> **SEITENAUSZUG**
++++++
Martin Güngerich ist 49 Jahre. Er arbeitet als Physiker an der Universität Gießen in der Materialforschung. Er ist bisher 114 Parkruns gelaufen.

Warum läufst du barfuß?

Weil ich der Überzeugung bin, dass es den menschlichen Bewegungsapparat auf Dauer gesünder hält als das Laufen in konventionellen Laufschuhen. Meiner Meinung nach ist die Verletzungsgefahr geringer. Es gibt leider nur eine Studie dazu. Allison Altman und Irene Davis haben ein Jahr lang Barfuß- und Schuhläufer untersucht. Dabei kam heraus, dass die Verletzungshäufigkeit ungefähr gleich hoch ist. Die Art der Verletzung unterscheidet sich aber. Schuhläufer verletzen sich häufiger an Knie und Hüfte. Barfußläufer dagegen mehr an der Wade, am Unterschenkel und am Fuß.

Die Läuferverletzung Plantarfasziitis tritt allerdings verstärkt bei Schuhläufern auf. Meiner Meinung nach liegt das an den in den Schuhen verbauten Mittelfußstützen. Das Fußbett ist so konstruiert, dass es federn soll. Es hat eine elastische Eigenschaft und kann dadurch die Energie eines Schrittes im Fußgewölbe speichern. Im nächsten Schritt wird diese wieder abgegeben. Dadurch wird das Laufen effizienter.

Auch die Achillessehne speichert Energie. Sie funktioniert in ihrer Speicher- und Energieübertragungsfähigkeit besser, wenn die Ferse nicht, wie bei vielen Schuhläufern üblich, in den Boden gerammt wird. Es ist besser, wenn der Fuß weiter vorne landet, also auf dem flachen Fuß oder auf dem Ballen. Dadurch wird die Achillessehne mehr gespannt und die Energie in den nächsten Schritt übertragen.
++++++
> **GESPEICHERTE DATEN**
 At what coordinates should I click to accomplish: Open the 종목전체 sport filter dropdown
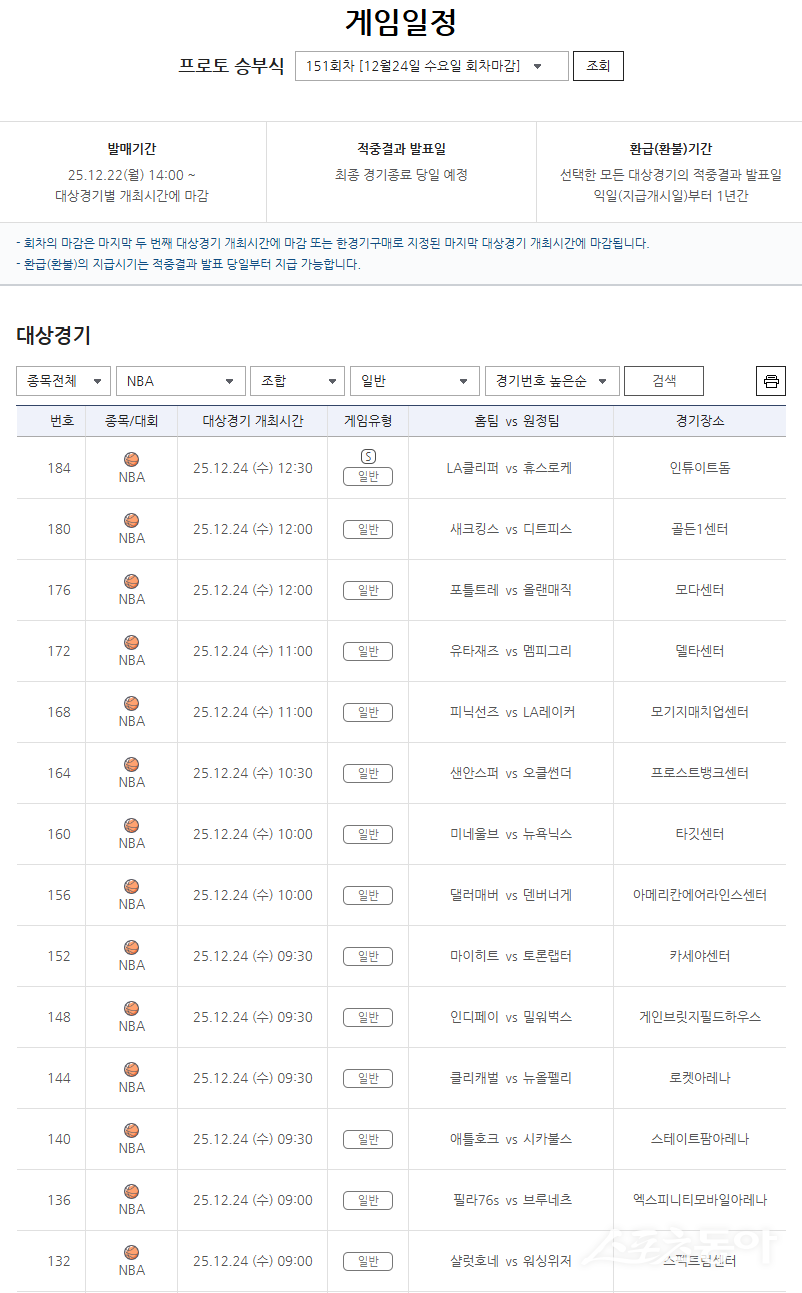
++++++
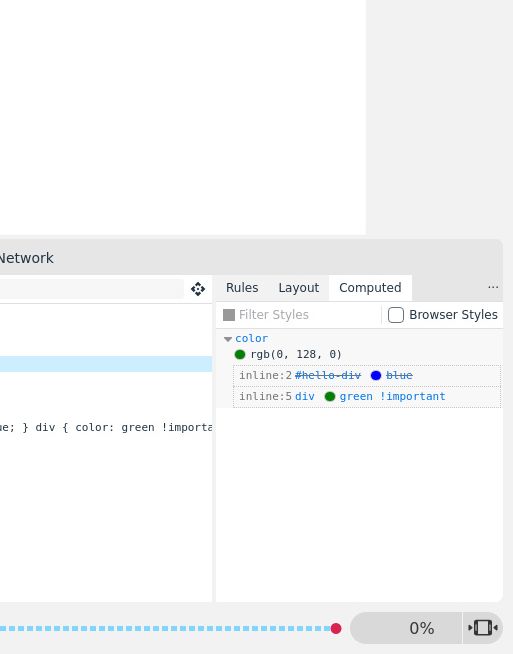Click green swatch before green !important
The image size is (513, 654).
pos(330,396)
++++++
> **SCHRIFTLICHE AUFGABEN**
a. Zähle alle Körperstellen auf, an denen sich Barfußläufer laut dem Seitenauszug häufiger verletzen.
b. Wie viele Parkruns ist Martin Güngerich laut dem Seitenauszug bisher gelaufen?
c. Übersetze den Satz „Schuhläufer verletzen sich häufiger an Knie und Hüfte.“ aus dem Seitenauszug ins Englische.

> **ERGEBNISSE DER ÜBUNG**
a. Wade, Unterschenkel, Fuß

b. 114 Parkruns

c. Shoe runners are injured more often at the knee and hip.